I’ve said this before but it’s kind of interesting how the narrative around not revealing IRL selves or other past identities has changed in the EN VTuber space. The actual origins of it lay in Activ8’s corporate-centric approach to the concept and essentially served as a means to retain maximum PR, creative, and above all financial control over Kizuna AI, which is about as far from protecting the talent as you can get. Other, less overtly cynical agencies have retained the concept of course, most notably Hololive, and given how relatively forgiving most of them have been over unintentional slips it definitely isn’t the outright hard barrier it might have been in Activ8’s eyes. With the EN scene, the entire scene began with independents, the anonymity aspect is considerably stronger.

It’d be interesting to see if and how things may change. Apricot/Froot doing a face reveal on Twitter a while back got some attention, though it’s an open question as to how much that necessarily affects things given, as noted before, that a good number of indies had simply switched over from real-face content anyway.

—– 455.12 —–2022-05-28 12:17:38+08:00:

I don’t know how it is in Japan, but i feel alot of the EN speaking Independent Vtuber community seems to weirdly stick to rules, terms and culture of the JP side that originates from corporate Vtuber culture (specifically Hololive wnd Nijisanji) despite the fact that most EN vtubers are Indies that can decide on their own rules.

I’ve come up with a couple of possible – and not mutually exclusive – reasons this may be the case.

  • The historic size of the JP VTuber scene compared to EN: when things were starting out, the much smaller set of English-language VTuber watchers probably intersected much more heavily with the much larger set of viewers of JP VTubers than today, and so a lot more of the expectations from the latter were absorbed into the former.

  • Emulation on the part of the talents: early EN VTubers drew to a greater or lesser extent on the JP scene anyway, and while they set their own rules they were still nevertheless looking to emulate their JP forebears to some extent.
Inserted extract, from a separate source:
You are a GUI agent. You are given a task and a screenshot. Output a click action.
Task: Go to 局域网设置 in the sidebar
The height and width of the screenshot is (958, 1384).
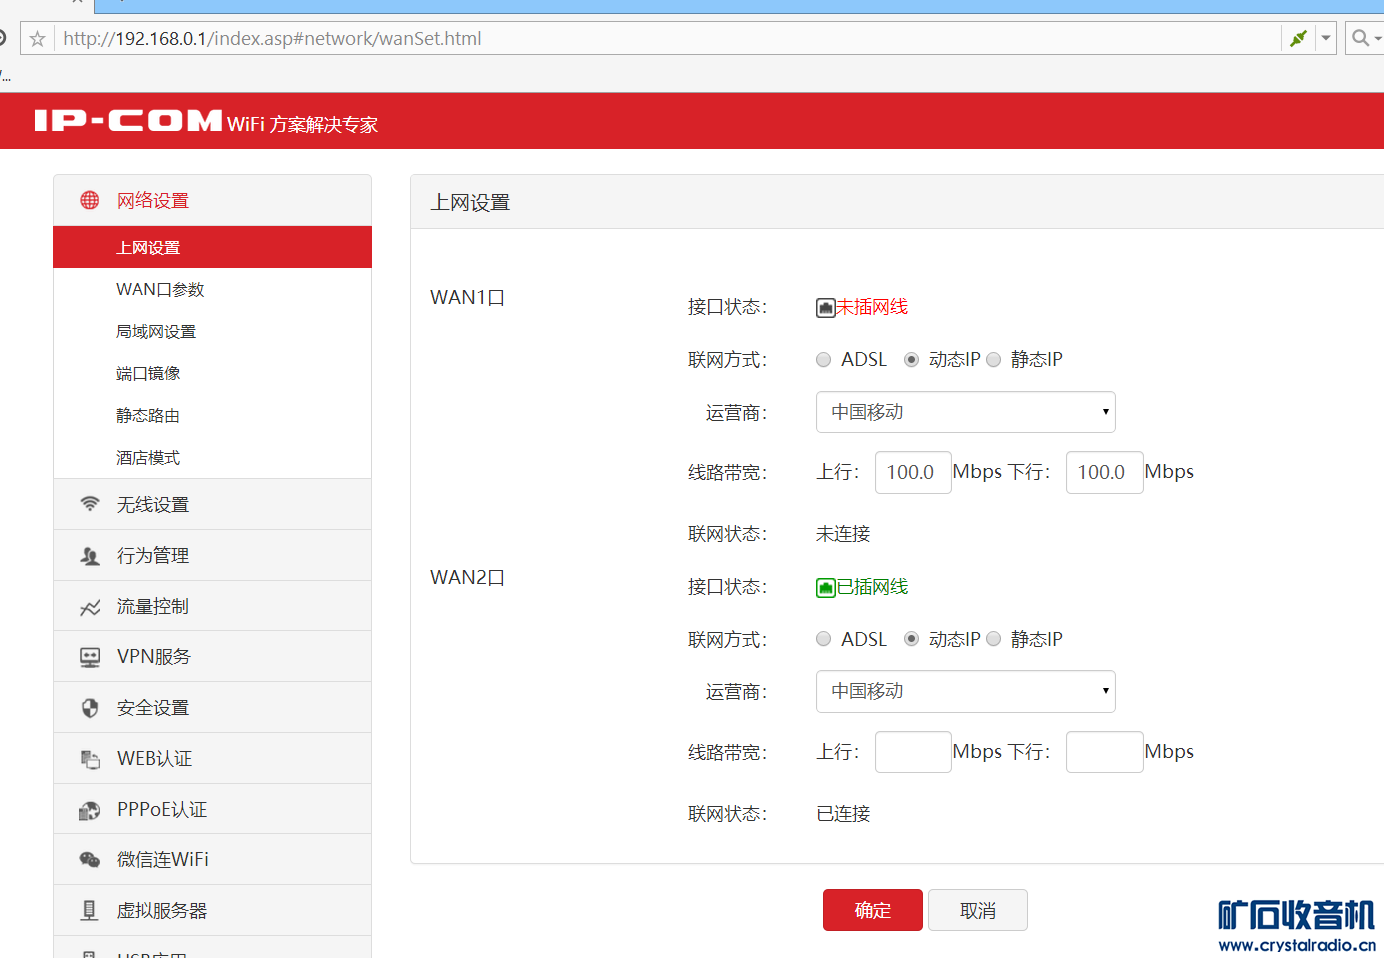coord(156,332)
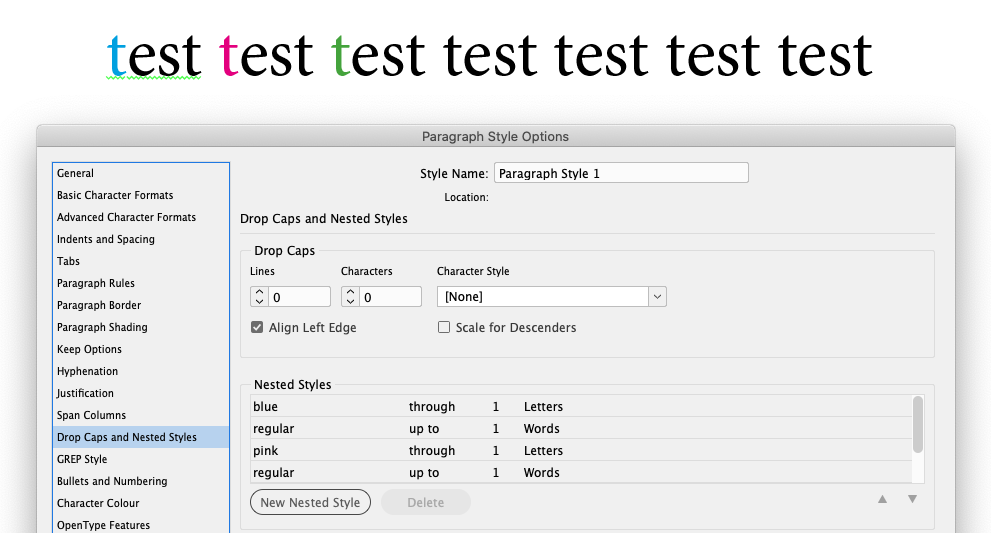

  • HoloMyth setting expectations: HoloMyth brought in a major influx of new VTuber viewers and set not only their expectations, but also those of a lot of subsequent viewers, as well as those who may have migrated away from Holo since. I think you see this in the backlash to Niji’s recent favouritism for Luxiem – it’s ultimately applying expectations created by Hololive (relatively equal or at least fair treatment for its talents) to a different group they had migrated to because it wasn’t Holo.